Task brief
For the word "agent", search the records and show each line in which it occurs.

-------- Dataset excerpts --------

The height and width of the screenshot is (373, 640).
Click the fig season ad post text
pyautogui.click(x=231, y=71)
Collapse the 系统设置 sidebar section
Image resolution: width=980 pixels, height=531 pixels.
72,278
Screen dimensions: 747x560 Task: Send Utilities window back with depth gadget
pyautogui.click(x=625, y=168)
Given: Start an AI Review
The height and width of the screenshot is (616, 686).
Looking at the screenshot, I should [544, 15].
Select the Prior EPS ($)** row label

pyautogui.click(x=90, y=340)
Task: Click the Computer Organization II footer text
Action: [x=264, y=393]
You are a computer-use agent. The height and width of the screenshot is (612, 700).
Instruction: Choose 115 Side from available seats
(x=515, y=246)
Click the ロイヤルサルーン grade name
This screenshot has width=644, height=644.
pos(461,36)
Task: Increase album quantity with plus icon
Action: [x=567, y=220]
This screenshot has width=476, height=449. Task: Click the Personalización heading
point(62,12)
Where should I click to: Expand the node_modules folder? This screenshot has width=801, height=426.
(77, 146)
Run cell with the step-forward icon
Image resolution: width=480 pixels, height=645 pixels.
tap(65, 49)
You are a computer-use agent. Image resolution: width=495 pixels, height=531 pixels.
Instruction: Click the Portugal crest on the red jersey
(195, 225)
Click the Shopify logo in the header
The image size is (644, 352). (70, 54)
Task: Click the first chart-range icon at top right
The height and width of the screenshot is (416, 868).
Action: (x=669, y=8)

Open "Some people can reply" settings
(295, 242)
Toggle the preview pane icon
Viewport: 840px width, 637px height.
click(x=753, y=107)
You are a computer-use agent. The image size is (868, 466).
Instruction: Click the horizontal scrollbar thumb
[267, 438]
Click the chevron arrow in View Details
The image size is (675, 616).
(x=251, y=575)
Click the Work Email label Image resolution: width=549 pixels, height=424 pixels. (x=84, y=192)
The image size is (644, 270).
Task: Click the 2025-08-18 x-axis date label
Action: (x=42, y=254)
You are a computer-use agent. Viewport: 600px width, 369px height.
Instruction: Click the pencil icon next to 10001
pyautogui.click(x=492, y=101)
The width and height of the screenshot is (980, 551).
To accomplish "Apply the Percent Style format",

--------

Response below
You are a computer-use agent. The height and width of the screenshot is (612, 700).
You are a computer-use agent. Image resolution: width=495 pixels, height=531 pixels.
You are a computer-use agent. The image size is (868, 466).
You are a computer-use agent. Viewport: 600px width, 369px height.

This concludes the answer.